Any idea how to stop them fighting? Its going abit mad atm.


----------



## Ssthisto (Aug 31, 2006)

Reduce the number of males


----------



## Lucifus (Aug 30, 2007)

Ssthisto said:


> Reduce the number of males


Thought so. The bosc could do with a few munchies and there is a lot of males...


----------



## Ben.M (Mar 2, 2008)

Lucifus said:


> Any idea how to stop them fighting? Its going abit mad atm.


 
Dubia males have their own terrotories(sp?), so their probs fighting over that, either reduce the males, give them more space or let them fight it out:whistling2:


----------



## dragonboy08 (Aug 14, 2008)

Fight to the death yer sounds good...future youtube classic in the making:whistling2:



Ben.M said:


> Dubia males have their own terrotories(sp?), so their probs fighting over that, either reduce the males, give them more space or let them fight it out:whistling2:


----------



## Lucifus (Aug 30, 2007)

Oh dear i have started something here.
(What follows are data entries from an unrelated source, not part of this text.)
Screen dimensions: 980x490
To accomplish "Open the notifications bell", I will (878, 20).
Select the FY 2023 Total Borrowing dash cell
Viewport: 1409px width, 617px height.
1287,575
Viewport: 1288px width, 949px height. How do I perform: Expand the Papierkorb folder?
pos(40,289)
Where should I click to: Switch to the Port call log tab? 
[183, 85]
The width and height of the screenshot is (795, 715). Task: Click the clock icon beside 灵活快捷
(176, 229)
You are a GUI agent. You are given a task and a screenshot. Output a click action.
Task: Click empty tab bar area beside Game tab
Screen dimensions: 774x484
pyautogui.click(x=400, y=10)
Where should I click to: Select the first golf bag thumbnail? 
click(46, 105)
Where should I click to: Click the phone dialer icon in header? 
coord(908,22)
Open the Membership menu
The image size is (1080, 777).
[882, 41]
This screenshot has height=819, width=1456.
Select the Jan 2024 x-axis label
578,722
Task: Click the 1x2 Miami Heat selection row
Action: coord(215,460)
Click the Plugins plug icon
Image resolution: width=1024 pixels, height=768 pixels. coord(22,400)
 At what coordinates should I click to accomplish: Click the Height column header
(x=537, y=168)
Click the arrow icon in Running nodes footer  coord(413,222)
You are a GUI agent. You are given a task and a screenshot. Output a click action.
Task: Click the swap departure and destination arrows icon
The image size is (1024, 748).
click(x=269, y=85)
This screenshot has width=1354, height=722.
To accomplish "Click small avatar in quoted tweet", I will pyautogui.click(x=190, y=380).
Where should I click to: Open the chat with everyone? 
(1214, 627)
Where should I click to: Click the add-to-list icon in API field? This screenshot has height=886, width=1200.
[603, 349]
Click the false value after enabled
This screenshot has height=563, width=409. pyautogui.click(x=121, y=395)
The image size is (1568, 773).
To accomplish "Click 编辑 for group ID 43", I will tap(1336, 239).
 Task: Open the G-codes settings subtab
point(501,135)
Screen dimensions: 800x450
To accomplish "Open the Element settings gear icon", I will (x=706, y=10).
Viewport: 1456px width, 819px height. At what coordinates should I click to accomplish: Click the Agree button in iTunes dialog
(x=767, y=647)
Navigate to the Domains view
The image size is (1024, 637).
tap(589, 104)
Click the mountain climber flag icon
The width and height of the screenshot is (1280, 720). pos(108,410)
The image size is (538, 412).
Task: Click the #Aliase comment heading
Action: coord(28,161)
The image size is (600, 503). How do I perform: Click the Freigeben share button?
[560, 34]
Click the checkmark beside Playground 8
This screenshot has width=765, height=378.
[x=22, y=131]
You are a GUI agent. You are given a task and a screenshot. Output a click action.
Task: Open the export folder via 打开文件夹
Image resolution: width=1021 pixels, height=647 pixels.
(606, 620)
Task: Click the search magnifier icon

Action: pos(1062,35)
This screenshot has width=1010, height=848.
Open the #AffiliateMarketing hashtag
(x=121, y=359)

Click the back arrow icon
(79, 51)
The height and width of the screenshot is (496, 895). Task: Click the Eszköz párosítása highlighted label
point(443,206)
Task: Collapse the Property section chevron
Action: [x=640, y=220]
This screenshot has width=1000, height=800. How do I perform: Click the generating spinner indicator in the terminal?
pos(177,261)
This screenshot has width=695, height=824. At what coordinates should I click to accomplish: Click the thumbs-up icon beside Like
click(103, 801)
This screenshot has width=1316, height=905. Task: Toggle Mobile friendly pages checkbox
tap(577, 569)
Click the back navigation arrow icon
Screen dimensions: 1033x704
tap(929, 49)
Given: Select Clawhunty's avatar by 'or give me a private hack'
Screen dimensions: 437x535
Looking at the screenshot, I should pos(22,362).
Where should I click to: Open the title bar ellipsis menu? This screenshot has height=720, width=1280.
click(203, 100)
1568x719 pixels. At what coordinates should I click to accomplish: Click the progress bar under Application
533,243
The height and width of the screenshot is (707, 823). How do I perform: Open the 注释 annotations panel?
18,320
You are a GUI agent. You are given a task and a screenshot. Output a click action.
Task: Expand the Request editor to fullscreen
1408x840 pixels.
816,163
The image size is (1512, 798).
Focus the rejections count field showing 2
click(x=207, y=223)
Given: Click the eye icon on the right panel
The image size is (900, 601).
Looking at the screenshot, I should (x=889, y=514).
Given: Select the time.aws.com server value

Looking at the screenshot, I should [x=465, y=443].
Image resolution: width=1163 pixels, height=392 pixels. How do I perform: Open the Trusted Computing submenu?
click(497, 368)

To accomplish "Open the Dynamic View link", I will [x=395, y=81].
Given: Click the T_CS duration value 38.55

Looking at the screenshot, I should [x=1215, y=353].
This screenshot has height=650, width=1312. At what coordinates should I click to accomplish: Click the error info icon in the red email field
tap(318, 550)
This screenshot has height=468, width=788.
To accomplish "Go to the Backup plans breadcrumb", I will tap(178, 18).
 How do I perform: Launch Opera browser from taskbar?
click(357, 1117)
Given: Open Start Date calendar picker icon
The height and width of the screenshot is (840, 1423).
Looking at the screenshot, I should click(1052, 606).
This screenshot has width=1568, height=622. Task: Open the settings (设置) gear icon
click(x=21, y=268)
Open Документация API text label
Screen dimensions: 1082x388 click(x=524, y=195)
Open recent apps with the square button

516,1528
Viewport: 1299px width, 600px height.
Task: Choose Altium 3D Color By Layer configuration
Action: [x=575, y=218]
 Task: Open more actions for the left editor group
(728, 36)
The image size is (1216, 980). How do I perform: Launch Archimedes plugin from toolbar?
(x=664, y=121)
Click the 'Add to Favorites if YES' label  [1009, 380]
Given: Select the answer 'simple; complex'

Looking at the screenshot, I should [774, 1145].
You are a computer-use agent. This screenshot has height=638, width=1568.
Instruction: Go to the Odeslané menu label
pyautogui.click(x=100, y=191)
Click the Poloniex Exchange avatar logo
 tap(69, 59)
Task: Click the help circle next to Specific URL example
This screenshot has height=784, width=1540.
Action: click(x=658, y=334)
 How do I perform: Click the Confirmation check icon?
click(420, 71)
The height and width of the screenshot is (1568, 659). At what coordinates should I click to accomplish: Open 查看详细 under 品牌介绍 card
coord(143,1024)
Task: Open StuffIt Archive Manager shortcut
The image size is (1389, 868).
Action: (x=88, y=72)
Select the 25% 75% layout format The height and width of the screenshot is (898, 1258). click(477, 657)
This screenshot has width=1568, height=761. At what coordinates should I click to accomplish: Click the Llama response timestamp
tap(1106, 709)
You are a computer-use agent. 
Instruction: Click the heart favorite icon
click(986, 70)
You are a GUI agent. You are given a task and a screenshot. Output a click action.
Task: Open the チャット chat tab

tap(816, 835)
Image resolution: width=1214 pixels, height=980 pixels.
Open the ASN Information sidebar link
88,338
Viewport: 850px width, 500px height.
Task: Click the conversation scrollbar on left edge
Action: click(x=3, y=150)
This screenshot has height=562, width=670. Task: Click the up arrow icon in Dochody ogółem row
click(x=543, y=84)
I threw in three and the bosc lunged at me for more literally going scatty slamming against the glass and running about following me about the room.......there wil be blood and its going to be mine.....


----------



## LoveForLizards (Apr 20, 2008)

Keep a ratio of 1 male to every 3 females and give them plenty of territorys (toilet rolls, egg crates, cups, tubs, cardboard boxes etc).


----------